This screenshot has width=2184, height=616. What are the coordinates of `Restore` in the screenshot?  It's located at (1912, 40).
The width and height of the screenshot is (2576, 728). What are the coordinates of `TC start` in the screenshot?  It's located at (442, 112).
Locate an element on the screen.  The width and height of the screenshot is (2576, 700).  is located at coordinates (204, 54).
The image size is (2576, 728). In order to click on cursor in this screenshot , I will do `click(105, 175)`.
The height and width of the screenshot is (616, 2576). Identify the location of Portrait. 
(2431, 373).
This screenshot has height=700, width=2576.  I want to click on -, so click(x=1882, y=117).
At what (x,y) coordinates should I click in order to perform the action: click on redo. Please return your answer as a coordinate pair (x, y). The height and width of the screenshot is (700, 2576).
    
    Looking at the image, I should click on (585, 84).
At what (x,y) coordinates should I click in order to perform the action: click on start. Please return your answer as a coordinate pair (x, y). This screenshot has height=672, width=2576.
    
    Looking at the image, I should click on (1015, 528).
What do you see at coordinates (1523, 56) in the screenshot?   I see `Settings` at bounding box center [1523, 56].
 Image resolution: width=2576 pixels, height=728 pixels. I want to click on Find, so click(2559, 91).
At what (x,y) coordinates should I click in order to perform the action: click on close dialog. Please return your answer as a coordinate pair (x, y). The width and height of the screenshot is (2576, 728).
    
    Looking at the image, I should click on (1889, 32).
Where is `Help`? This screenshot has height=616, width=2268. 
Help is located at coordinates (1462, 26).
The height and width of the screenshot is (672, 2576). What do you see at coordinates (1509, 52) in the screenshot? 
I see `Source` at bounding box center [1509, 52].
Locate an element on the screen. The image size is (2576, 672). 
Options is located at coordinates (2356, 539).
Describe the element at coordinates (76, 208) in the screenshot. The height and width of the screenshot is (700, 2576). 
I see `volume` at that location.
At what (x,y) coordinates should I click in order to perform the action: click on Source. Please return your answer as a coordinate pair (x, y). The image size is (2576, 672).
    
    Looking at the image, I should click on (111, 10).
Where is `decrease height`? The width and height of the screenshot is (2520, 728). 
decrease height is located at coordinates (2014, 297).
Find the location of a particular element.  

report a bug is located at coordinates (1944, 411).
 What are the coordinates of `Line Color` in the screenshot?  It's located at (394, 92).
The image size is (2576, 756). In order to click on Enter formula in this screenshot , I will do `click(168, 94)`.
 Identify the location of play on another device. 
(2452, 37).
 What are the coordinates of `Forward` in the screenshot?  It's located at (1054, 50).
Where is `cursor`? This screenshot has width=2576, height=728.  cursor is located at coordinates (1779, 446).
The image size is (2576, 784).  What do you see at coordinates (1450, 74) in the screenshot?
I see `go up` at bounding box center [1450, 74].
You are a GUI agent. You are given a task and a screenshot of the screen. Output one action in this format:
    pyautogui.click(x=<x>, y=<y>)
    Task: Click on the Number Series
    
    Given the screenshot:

..............................

**Given instruction:** Could you reproduce every one of the lines above, character for character, with nothing added, dropped, or changed?

**Full answer:**
This screenshot has width=2184, height=616. What are the coordinates of `Restore` in the screenshot?  It's located at (1912, 40).
The width and height of the screenshot is (2576, 728). What are the coordinates of `TC start` in the screenshot?  It's located at (442, 112).
Locate an element on the screen.  The width and height of the screenshot is (2576, 700).  is located at coordinates (204, 54).
The image size is (2576, 728). In order to click on cursor in this screenshot , I will do `click(105, 175)`.
The height and width of the screenshot is (616, 2576). Identify the location of Portrait. 
(2431, 373).
This screenshot has height=700, width=2576.  I want to click on -, so click(x=1882, y=117).
At what (x,y) coordinates should I click in order to perform the action: click on redo. Please return your answer as a coordinate pair (x, y). The height and width of the screenshot is (700, 2576).
    
    Looking at the image, I should click on (585, 84).
At what (x,y) coordinates should I click in order to perform the action: click on start. Please return your answer as a coordinate pair (x, y). This screenshot has height=672, width=2576.
    
    Looking at the image, I should click on (1015, 528).
What do you see at coordinates (1523, 56) in the screenshot?   I see `Settings` at bounding box center [1523, 56].
 Image resolution: width=2576 pixels, height=728 pixels. I want to click on Find, so click(2559, 91).
At what (x,y) coordinates should I click in order to perform the action: click on close dialog. Please return your answer as a coordinate pair (x, y). The width and height of the screenshot is (2576, 728).
    
    Looking at the image, I should click on (1889, 32).
Where is `Help`? This screenshot has height=616, width=2268. 
Help is located at coordinates (1462, 26).
The height and width of the screenshot is (672, 2576). What do you see at coordinates (1509, 52) in the screenshot? 
I see `Source` at bounding box center [1509, 52].
Locate an element on the screen. The image size is (2576, 672). 
Options is located at coordinates (2356, 539).
Describe the element at coordinates (76, 208) in the screenshot. The height and width of the screenshot is (700, 2576). 
I see `volume` at that location.
At what (x,y) coordinates should I click in order to perform the action: click on Source. Please return your answer as a coordinate pair (x, y). The image size is (2576, 672).
    
    Looking at the image, I should click on (111, 10).
Where is `decrease height`? The width and height of the screenshot is (2520, 728). 
decrease height is located at coordinates (2014, 297).
Find the location of a particular element.  

report a bug is located at coordinates (1944, 411).
 What are the coordinates of `Line Color` in the screenshot?  It's located at (394, 92).
The image size is (2576, 756). In order to click on Enter formula in this screenshot , I will do `click(168, 94)`.
 Identify the location of play on another device. 
(2452, 37).
 What are the coordinates of `Forward` in the screenshot?  It's located at (1054, 50).
Where is `cursor`? This screenshot has width=2576, height=728.  cursor is located at coordinates (1779, 446).
The image size is (2576, 784).  What do you see at coordinates (1450, 74) in the screenshot?
I see `go up` at bounding box center [1450, 74].
You are a GUI agent. You are given a task and a screenshot of the screen. Output one action in this format:
    pyautogui.click(x=<x>, y=<y>)
    Task: Click on the Number Series
    
    Given the screenshot:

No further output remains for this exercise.